Absolute isotope ratios – Analytical solution for the determination of calibration factors for any number of isotopes and isotopologues

Abstract

Absolute isotope ratios cannot be determined directly by mass spectrometry. The measured ion intensities are biased by many effects like mass fractionation or discrimination and amplifier gain. To correct the ion intensities, calibration factors are needed. These calibration factors can be derived by comparing the known isotope ratios of a reference material and its measured intensity ratios, provided that these materials have been characterized traceable to the International System of Units (SI). As mentioned above, absolute isotope ratios are not directly available but are necessary for calibration.
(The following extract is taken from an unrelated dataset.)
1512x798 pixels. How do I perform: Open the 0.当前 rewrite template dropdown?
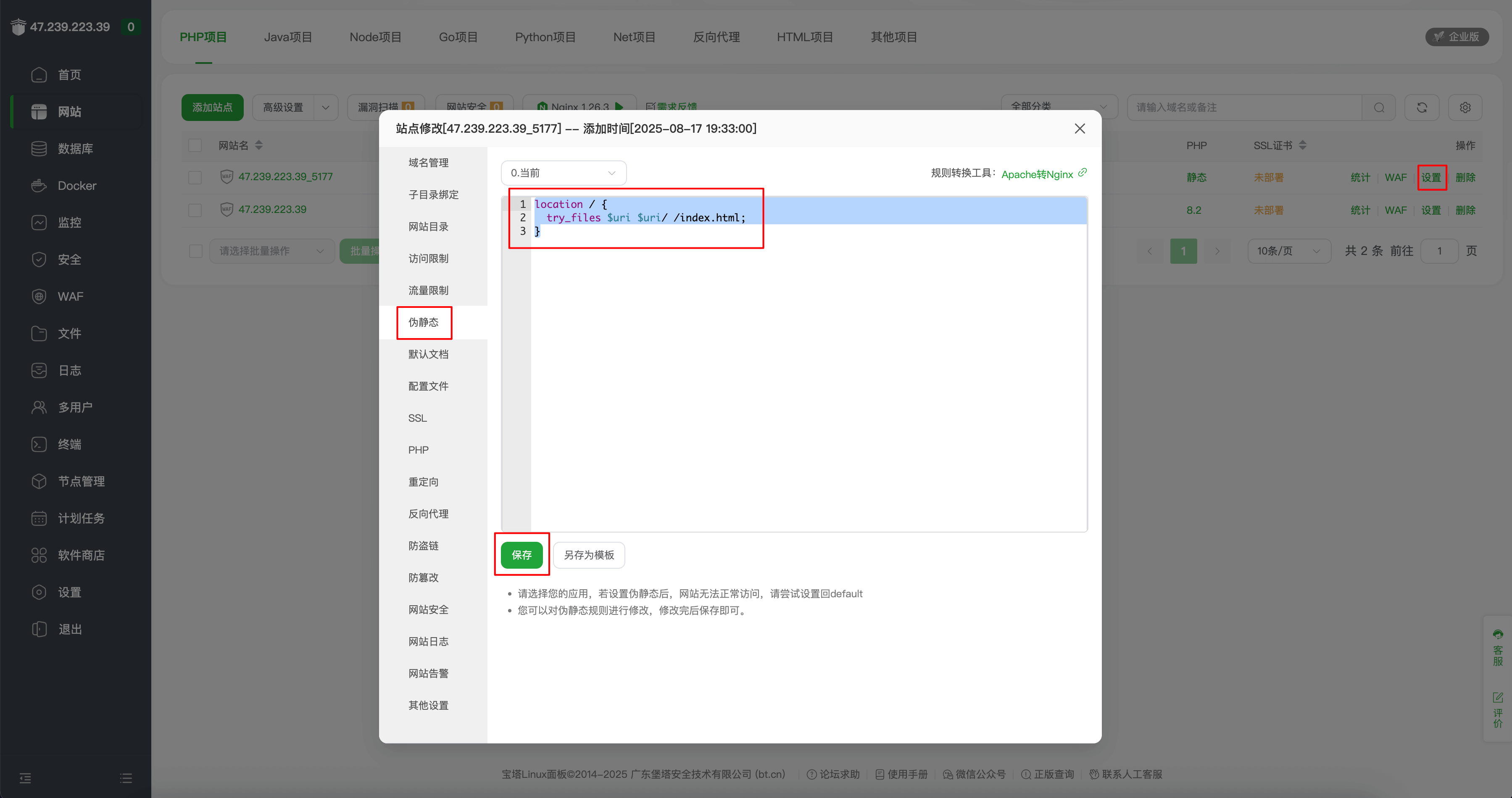(x=563, y=173)
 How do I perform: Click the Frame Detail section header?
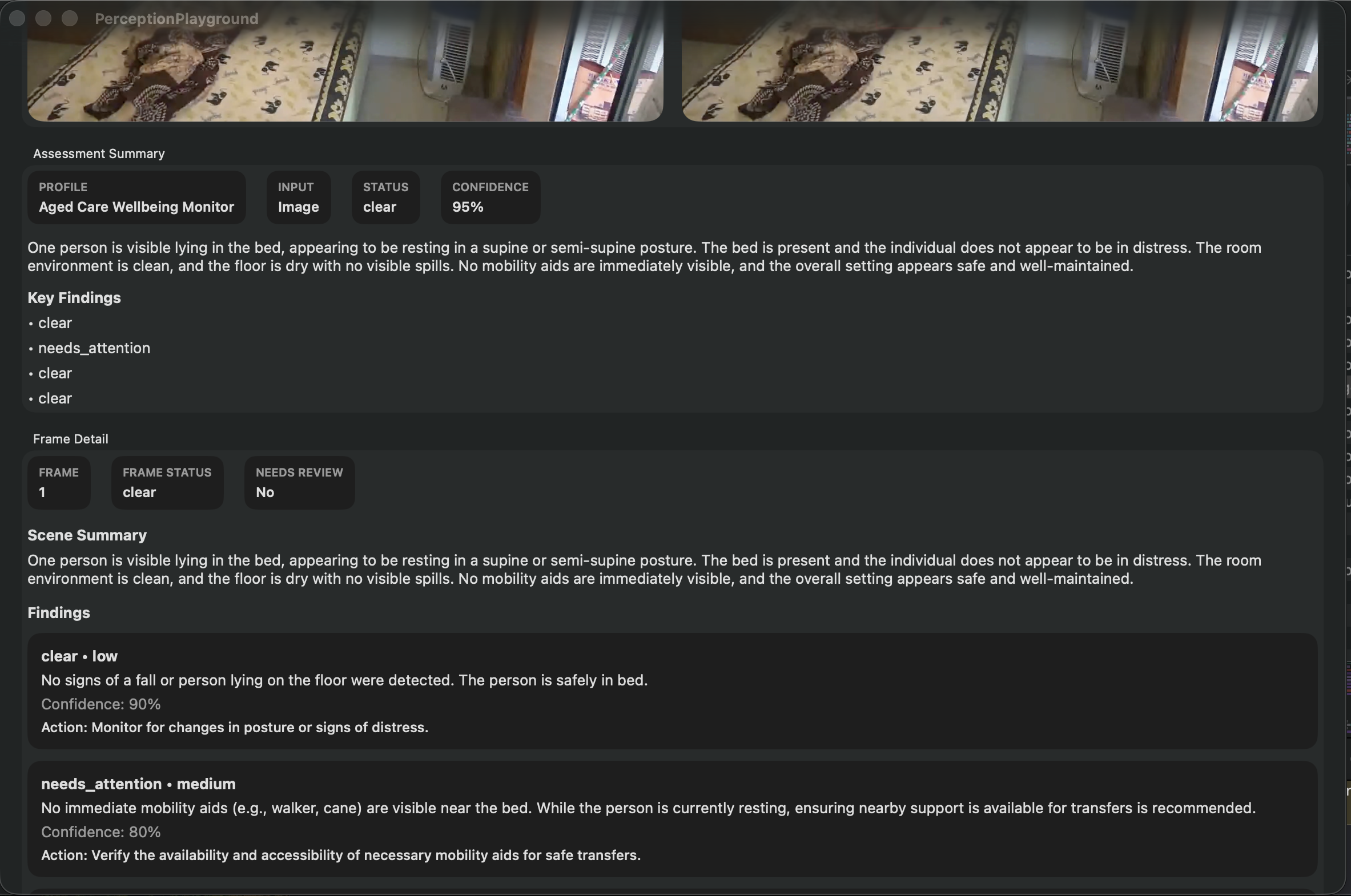click(70, 439)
Thus, if there is no well-characterized reference material or it is out of stock, another solution for this problem must be found. Nier [Nier, 1950] already presented a solution for this problem through gravimetrically prepared mixtures back in 1950. Mana and Rienitz [Mana and Rienitz, 2010] derived an analytical solution for the needed calibration factors for a system of three isotopes from this idea. Until then, calibration factors could only be determined iteratively. This paper shows how calibration factors can be derived from gravimetrically prepared mixtures for a system of any number of isotopes. In contrast to iterative methods, the method presented here is not affected by possible poor convergence or local minima. The subsequent uncertainty propagation is much more straightforward being another big advantage. Two examples are given to demonstrate the overall validity of this approach. In the first example, this approach is applied to the seven-isotope system of mercury. In the second, using carbon dioxide, it is shown that this method can also be applied to a system of twelve isotopologues. Additionally, we present an EXCEL® application GIMiCK, which allows every user to calculate calibration factors for any number of isotopes and isotopologues.